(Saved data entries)
********************

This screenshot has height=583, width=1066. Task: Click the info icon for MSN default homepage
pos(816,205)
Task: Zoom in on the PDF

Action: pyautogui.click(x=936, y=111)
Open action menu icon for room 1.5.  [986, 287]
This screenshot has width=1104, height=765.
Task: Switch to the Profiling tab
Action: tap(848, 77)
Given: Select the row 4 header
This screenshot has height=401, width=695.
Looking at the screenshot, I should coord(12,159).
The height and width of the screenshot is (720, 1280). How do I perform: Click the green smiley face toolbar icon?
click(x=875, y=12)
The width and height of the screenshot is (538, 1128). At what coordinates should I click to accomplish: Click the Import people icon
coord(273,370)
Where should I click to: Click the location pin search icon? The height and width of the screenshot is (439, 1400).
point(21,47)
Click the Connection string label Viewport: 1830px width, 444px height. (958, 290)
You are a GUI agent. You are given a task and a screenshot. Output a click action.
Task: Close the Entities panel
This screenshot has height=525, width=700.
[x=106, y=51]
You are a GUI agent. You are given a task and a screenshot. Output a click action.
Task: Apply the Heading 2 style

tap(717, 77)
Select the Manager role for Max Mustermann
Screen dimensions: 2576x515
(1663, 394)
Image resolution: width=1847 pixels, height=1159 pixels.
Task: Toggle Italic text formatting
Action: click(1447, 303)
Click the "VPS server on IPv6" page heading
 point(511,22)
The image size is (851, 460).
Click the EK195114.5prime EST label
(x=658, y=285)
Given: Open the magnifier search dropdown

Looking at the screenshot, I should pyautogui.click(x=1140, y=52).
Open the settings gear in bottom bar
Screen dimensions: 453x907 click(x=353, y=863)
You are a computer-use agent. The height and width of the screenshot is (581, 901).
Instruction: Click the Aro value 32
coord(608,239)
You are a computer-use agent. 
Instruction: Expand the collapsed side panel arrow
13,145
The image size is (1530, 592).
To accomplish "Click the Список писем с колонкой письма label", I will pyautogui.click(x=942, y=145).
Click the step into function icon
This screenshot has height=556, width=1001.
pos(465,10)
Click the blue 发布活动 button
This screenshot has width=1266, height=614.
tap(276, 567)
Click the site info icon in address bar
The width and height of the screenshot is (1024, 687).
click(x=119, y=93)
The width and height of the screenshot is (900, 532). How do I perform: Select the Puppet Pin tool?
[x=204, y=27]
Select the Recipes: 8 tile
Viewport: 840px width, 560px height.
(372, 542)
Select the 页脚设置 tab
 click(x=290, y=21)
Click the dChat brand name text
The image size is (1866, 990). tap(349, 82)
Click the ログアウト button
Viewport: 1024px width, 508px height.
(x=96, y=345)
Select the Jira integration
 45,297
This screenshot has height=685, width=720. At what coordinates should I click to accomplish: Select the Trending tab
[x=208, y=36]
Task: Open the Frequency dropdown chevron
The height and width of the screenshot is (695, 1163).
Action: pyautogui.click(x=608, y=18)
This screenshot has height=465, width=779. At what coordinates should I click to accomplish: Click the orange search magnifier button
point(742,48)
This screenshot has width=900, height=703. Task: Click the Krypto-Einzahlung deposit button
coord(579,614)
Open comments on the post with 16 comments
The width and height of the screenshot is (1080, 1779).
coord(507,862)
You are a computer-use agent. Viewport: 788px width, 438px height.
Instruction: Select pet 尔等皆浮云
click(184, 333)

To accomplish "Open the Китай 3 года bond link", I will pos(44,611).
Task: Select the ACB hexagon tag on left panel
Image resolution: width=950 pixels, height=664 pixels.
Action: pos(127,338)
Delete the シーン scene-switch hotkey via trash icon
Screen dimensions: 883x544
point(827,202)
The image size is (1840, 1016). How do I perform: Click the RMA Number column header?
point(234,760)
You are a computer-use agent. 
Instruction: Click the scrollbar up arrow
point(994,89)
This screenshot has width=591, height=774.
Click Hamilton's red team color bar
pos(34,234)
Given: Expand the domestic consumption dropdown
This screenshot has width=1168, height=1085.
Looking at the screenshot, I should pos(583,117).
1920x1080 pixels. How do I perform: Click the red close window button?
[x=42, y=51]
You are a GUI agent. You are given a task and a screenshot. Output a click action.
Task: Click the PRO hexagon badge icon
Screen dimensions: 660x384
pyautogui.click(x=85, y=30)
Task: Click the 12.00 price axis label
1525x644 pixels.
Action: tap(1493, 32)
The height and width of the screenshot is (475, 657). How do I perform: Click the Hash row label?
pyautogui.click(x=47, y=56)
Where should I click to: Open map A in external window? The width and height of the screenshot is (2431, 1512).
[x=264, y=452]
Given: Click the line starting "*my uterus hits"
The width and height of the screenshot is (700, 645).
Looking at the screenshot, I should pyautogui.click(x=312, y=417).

********************

## To do
Repeat every entry exactly, please.

## Output
This screenshot has height=583, width=1066. Task: Click the info icon for MSN default homepage
pos(816,205)
Task: Zoom in on the PDF

Action: pyautogui.click(x=936, y=111)
Open action menu icon for room 1.5.  [986, 287]
This screenshot has width=1104, height=765.
Task: Switch to the Profiling tab
Action: tap(848, 77)
Given: Select the row 4 header
This screenshot has height=401, width=695.
Looking at the screenshot, I should coord(12,159).
The height and width of the screenshot is (720, 1280). How do I perform: Click the green smiley face toolbar icon?
click(x=875, y=12)
The width and height of the screenshot is (538, 1128). At what coordinates should I click to accomplish: Click the Import people icon
coord(273,370)
Where should I click to: Click the location pin search icon? The height and width of the screenshot is (439, 1400).
point(21,47)
Click the Connection string label Viewport: 1830px width, 444px height. (958, 290)
You are a GUI agent. You are given a task and a screenshot. Output a click action.
Task: Close the Entities panel
This screenshot has height=525, width=700.
[x=106, y=51]
You are a GUI agent. You are given a task and a screenshot. Output a click action.
Task: Apply the Heading 2 style

tap(717, 77)
Select the Manager role for Max Mustermann
Screen dimensions: 2576x515
(1663, 394)
Image resolution: width=1847 pixels, height=1159 pixels.
Task: Toggle Italic text formatting
Action: click(1447, 303)
Click the "VPS server on IPv6" page heading
 point(511,22)
The image size is (851, 460).
Click the EK195114.5prime EST label
(x=658, y=285)
Given: Open the magnifier search dropdown

Looking at the screenshot, I should pyautogui.click(x=1140, y=52).
Open the settings gear in bottom bar
Screen dimensions: 453x907 click(x=353, y=863)
You are a computer-use agent. The height and width of the screenshot is (581, 901).
Instruction: Click the Aro value 32
coord(608,239)
You are a computer-use agent. 
Instruction: Expand the collapsed side panel arrow
13,145
The image size is (1530, 592).
To accomplish "Click the Список писем с колонкой письма label", I will pyautogui.click(x=942, y=145).
Click the step into function icon
This screenshot has height=556, width=1001.
pos(465,10)
Click the blue 发布活动 button
This screenshot has width=1266, height=614.
tap(276, 567)
Click the site info icon in address bar
The width and height of the screenshot is (1024, 687).
click(x=119, y=93)
The width and height of the screenshot is (900, 532). How do I perform: Select the Puppet Pin tool?
[x=204, y=27]
Select the Recipes: 8 tile
Viewport: 840px width, 560px height.
(372, 542)
Select the 页脚设置 tab
 click(x=290, y=21)
Click the dChat brand name text
The image size is (1866, 990). tap(349, 82)
Click the ログアウト button
Viewport: 1024px width, 508px height.
(x=96, y=345)
Select the Jira integration
 45,297
This screenshot has height=685, width=720. At what coordinates should I click to accomplish: Select the Trending tab
[x=208, y=36]
Task: Open the Frequency dropdown chevron
The height and width of the screenshot is (695, 1163).
Action: pyautogui.click(x=608, y=18)
This screenshot has height=465, width=779. At what coordinates should I click to accomplish: Click the orange search magnifier button
point(742,48)
This screenshot has width=900, height=703. Task: Click the Krypto-Einzahlung deposit button
coord(579,614)
Open comments on the post with 16 comments
The width and height of the screenshot is (1080, 1779).
coord(507,862)
You are a computer-use agent. Viewport: 788px width, 438px height.
Instruction: Select pet 尔等皆浮云
click(184, 333)

To accomplish "Open the Китай 3 года bond link", I will pos(44,611).
Task: Select the ACB hexagon tag on left panel
Image resolution: width=950 pixels, height=664 pixels.
Action: pos(127,338)
Delete the シーン scene-switch hotkey via trash icon
Screen dimensions: 883x544
point(827,202)
The image size is (1840, 1016). How do I perform: Click the RMA Number column header?
point(234,760)
You are a computer-use agent. 
Instruction: Click the scrollbar up arrow
point(994,89)
This screenshot has width=591, height=774.
Click Hamilton's red team color bar
pos(34,234)
Given: Expand the domestic consumption dropdown
This screenshot has width=1168, height=1085.
Looking at the screenshot, I should pos(583,117).
1920x1080 pixels. How do I perform: Click the red close window button?
[x=42, y=51]
You are a GUI agent. You are given a task and a screenshot. Output a click action.
Task: Click the PRO hexagon badge icon
Screen dimensions: 660x384
pyautogui.click(x=85, y=30)
Task: Click the 12.00 price axis label
1525x644 pixels.
Action: tap(1493, 32)
The height and width of the screenshot is (475, 657). How do I perform: Click the Hash row label?
pyautogui.click(x=47, y=56)
Where should I click to: Open map A in external window? The width and height of the screenshot is (2431, 1512).
[x=264, y=452]
Given: Click the line starting "*my uterus hits"
The width and height of the screenshot is (700, 645).
Looking at the screenshot, I should pyautogui.click(x=312, y=417).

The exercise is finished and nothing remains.